Cybersecurity Risk and Compliance Specialist

As the Cybersecurity Risk and Compliance Specialist, you will be responsible for developing, delivering, and managing Cybersecurity training programs to educate employees on cybersecurity best practices, policies, and procedures across the organization. You will also assist in Cybersecurity compliance initiatives with vendors and suppliers, and manage phishing simulation campaigns for the company.

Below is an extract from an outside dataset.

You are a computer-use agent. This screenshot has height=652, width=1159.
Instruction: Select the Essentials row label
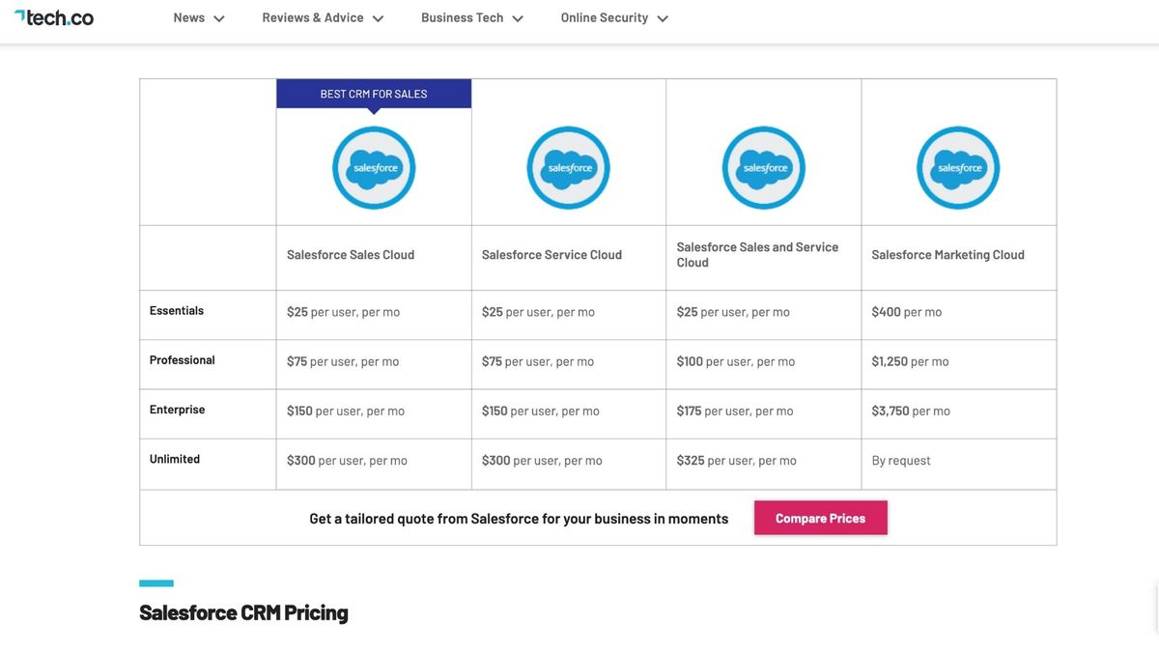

1. Conducts Cybersecurity awareness training including the creation of end-user training documentation and delivering training sessions.
2. Creates and monitors Cybersecurity phishing simulations.
3. Researches emerging threat trends, new technologies, IT/Cybersecurity best practices, frameworks, and regulations and periodically reports to leadership.
4. Assists with developing and implementing security policies, procedures, and best practices to ensure compliance with industry regulations and standards.
5. Collaborates with cross-functional teams to implement security measures to mitigate risks and ensure compliance with IT security standards.
6. Performs other duties as assigned.

Job Skills Requirements

• Understanding of IT Governance and Cybersecurity frameworks, including COBIT, NIST Cybersecurity Framework, CIS, and NIST 800-171/CMMC.
• Familiarization of security principles and best practices.
• Prior experience with Knowbe4 (PhishER, Compliance Plus) desired.
• Strong attention to detail and organization.
• Strong communication and presentation skills. Candidate should be comfortable communicating effectively with non-technical teams.
• Strong in problem-solving and critical thinking.
• Ability to prioritize and execute tasks both independently and in a team-oriented environment.

Education

• Bachelor's degree in Computer Science, Information Technology, or related field, or equivalent education and experience.

Experience Requirements

• Minimum 3 years of IT security experience.

Certification

• ISACA CRISC certification preferred.